Look through the records below for the line with "You are a GUI agent. The screenshot is 571×2576." and the line with "Read more [button] (447, 277)", then return those lines and all lines between, exactly.

*** Data provided ***

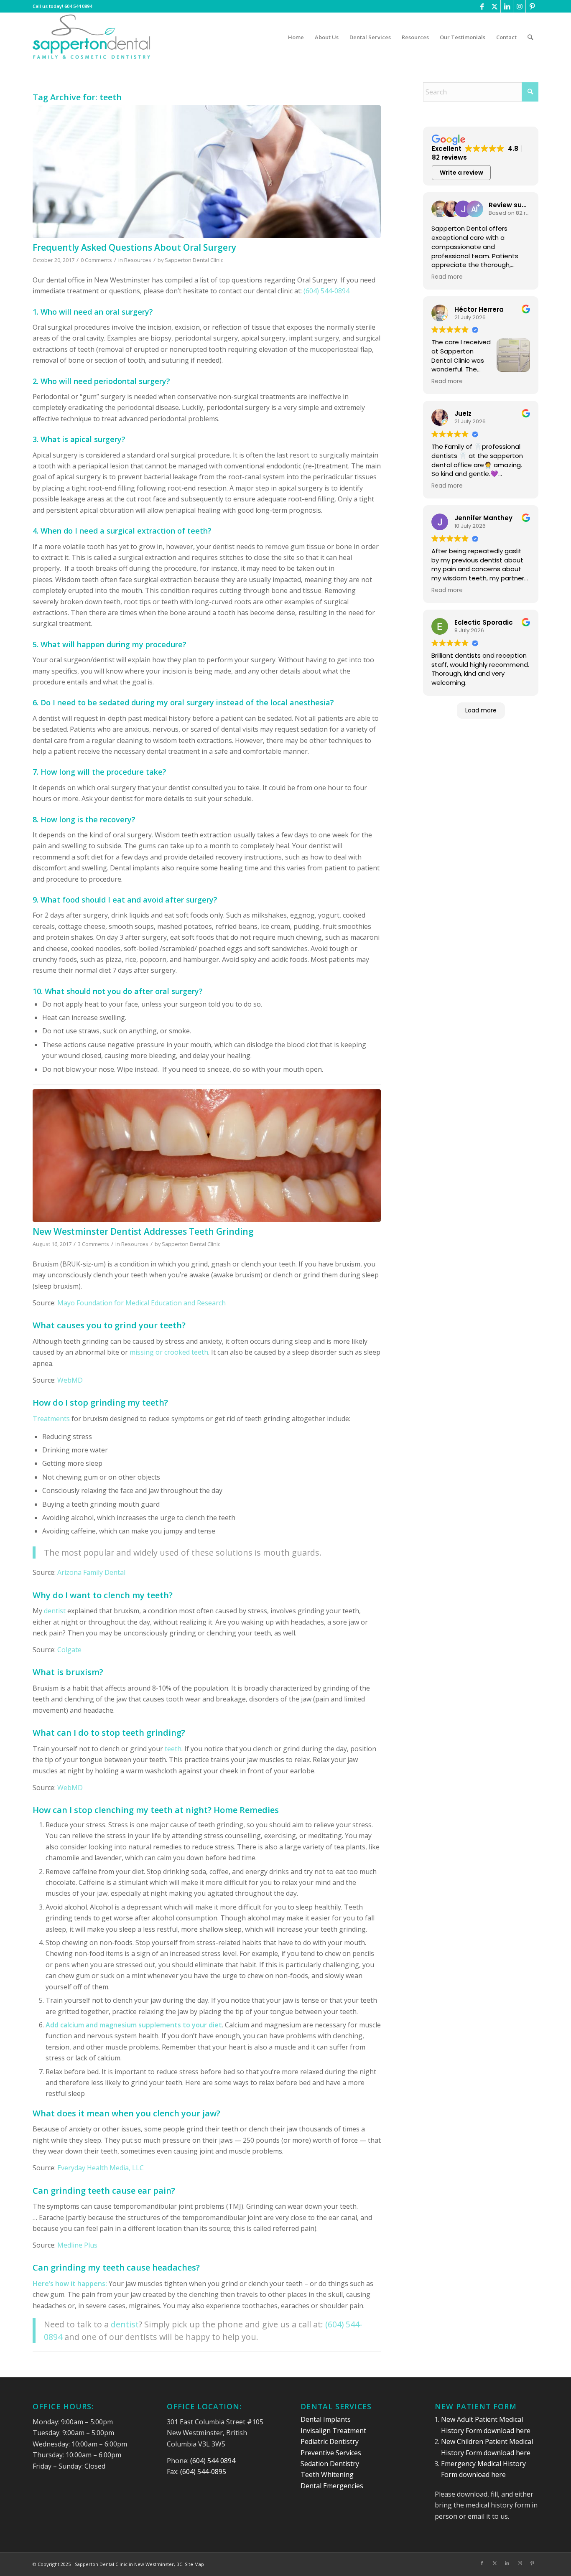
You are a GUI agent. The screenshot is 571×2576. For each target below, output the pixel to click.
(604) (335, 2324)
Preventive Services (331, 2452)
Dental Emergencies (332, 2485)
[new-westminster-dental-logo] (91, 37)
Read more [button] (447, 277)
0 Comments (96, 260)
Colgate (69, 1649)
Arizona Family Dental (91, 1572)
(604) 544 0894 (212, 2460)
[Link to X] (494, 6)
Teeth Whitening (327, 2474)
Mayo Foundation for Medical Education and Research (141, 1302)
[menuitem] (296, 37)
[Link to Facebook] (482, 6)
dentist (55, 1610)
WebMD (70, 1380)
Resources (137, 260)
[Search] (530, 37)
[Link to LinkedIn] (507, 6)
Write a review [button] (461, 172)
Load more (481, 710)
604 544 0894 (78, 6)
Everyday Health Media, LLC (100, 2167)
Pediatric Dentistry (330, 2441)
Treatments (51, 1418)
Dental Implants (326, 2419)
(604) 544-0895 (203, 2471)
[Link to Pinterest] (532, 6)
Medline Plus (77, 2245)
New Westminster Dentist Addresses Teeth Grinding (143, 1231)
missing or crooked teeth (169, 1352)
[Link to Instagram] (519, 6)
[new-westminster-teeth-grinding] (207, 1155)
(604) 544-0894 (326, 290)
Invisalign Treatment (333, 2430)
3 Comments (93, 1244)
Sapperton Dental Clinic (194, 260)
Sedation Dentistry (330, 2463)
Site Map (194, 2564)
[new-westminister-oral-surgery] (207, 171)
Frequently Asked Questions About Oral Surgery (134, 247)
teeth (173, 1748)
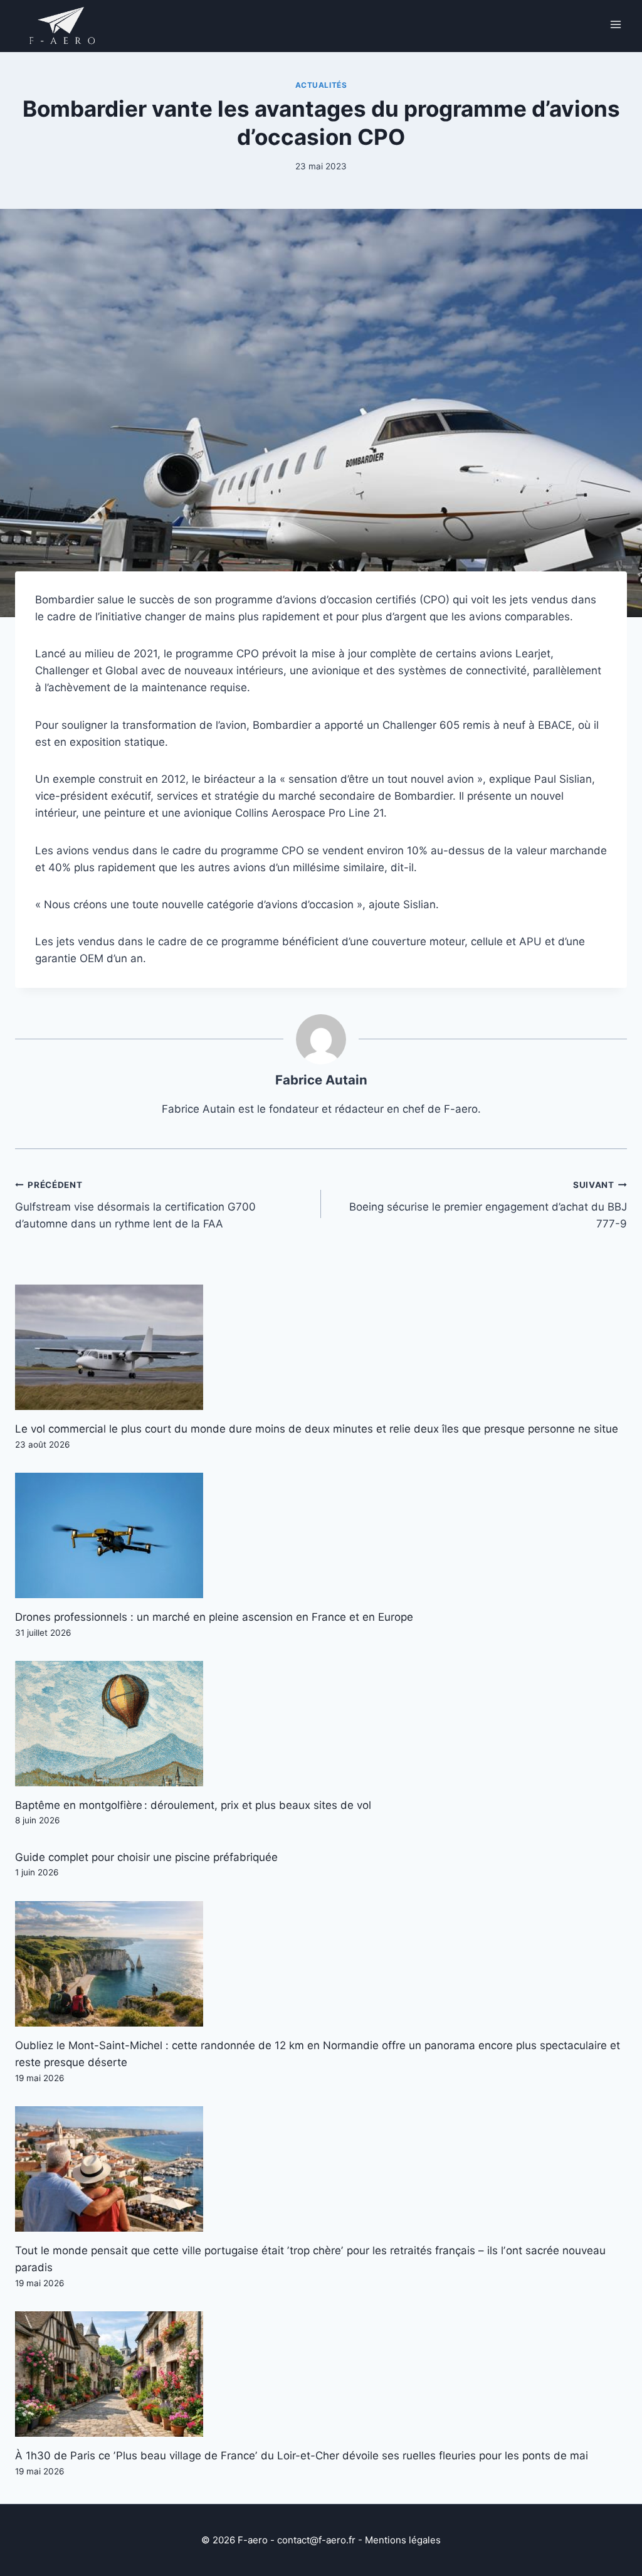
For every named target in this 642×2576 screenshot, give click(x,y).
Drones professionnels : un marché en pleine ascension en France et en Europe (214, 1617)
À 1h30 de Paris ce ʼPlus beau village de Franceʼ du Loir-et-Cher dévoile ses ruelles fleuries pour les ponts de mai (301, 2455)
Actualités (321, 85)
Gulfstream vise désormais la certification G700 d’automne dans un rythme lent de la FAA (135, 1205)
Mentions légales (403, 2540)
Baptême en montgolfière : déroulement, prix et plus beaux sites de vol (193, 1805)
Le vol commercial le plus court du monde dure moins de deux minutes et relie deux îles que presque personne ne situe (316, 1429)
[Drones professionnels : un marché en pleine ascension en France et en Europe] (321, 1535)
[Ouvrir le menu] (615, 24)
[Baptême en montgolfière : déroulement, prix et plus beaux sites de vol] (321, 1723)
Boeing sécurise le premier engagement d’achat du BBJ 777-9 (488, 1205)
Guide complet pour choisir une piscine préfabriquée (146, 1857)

*** End of Data provided ***
*** Data provided ***

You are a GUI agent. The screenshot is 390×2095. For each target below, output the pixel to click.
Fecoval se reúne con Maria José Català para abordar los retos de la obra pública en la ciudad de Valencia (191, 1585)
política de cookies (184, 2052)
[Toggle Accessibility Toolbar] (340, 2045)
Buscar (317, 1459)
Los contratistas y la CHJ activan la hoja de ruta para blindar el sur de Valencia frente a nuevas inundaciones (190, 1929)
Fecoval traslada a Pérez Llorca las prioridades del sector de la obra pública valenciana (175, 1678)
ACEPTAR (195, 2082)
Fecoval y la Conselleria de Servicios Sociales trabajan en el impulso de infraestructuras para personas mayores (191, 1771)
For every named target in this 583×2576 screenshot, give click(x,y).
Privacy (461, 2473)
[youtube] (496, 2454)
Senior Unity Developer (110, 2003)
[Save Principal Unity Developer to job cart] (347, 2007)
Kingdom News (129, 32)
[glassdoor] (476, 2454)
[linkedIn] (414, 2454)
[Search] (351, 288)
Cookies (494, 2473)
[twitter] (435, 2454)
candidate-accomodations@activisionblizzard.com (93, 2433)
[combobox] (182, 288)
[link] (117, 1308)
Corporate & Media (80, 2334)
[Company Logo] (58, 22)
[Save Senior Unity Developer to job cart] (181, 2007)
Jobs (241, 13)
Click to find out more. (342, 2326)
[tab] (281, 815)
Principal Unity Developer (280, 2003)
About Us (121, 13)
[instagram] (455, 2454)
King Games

*** End of Data provided ***

Answer for the task>
You are a GUI agent. The screenshot is 571×2576. For each target below, output the pixel to click.
(604) (335, 2324)
Preventive Services (331, 2452)
Dental Emergencies (332, 2485)
[new-westminster-dental-logo] (91, 37)
Read more [button] (447, 277)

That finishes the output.